When I help small businesses promote their brand through websites, I always push offering a blog on their site. TruHarmony Yoga allows students to write blog posts about their yoga experiences, which is a great way for clients to be engaged with the brand. When TruHarmony did a Groupon deal, I had the owner shoot a brief video with her iPhone, so when Chicagoans went to her site for the first time, they could get a genuine inside look at what they were about to buy.

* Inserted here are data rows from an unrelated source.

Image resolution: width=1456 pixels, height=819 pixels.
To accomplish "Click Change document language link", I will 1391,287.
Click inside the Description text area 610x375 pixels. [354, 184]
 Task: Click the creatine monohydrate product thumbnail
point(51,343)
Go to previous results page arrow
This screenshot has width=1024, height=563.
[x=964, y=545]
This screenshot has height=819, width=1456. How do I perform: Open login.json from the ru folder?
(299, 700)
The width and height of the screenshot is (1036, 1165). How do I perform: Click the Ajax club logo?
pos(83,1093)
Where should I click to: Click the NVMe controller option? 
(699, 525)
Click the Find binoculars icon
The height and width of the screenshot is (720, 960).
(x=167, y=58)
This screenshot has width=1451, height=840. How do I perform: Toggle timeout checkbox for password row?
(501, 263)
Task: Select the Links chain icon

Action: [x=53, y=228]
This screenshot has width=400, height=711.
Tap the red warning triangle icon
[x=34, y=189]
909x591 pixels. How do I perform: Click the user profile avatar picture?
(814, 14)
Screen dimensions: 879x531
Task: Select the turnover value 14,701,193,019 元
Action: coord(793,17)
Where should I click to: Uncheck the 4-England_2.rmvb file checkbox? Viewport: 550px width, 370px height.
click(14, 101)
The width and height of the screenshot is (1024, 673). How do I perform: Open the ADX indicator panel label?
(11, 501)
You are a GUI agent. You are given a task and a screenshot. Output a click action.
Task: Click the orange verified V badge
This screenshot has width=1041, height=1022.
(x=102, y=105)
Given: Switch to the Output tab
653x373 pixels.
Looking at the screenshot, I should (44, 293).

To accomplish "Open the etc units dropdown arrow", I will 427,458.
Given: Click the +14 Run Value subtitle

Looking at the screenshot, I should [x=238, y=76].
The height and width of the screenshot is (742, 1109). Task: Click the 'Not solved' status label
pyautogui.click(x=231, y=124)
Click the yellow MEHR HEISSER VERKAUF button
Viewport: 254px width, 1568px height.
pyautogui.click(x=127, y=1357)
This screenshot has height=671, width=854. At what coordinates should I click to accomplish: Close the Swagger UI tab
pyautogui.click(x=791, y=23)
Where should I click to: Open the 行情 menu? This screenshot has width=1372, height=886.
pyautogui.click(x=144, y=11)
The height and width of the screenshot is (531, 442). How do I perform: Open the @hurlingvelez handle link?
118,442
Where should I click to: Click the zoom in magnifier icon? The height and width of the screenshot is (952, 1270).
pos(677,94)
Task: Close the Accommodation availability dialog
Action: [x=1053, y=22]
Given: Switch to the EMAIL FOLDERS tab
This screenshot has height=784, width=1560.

Today, I was thrilled to read this:
“Apparel and accessories brand Kate Spade has launched a new version of its flagship website that underscores just how important content has become to the brand." – Mashable by Lauren Indvik
What does this mean to me? My studies in how to manage a content website, rather than just a website, are now more valuable than ever – and will gain value. It’s not enough for consumers to see a shirt at the store and think it looks nice. It’s not enough to see a commercial and maybe remember the brand name. Consumers need constant reminders – it’s not enough to be aware of the brand.
We live in an age of instant gratification, and I think studies will show that consumers are more likely to buy if they came into contact with a brand in the past 24 hours.
Continuous content is necessary. And, the journalists among us can lead the way with training brands how to build a company message and send it through the various mediums, including video, text, audio and more.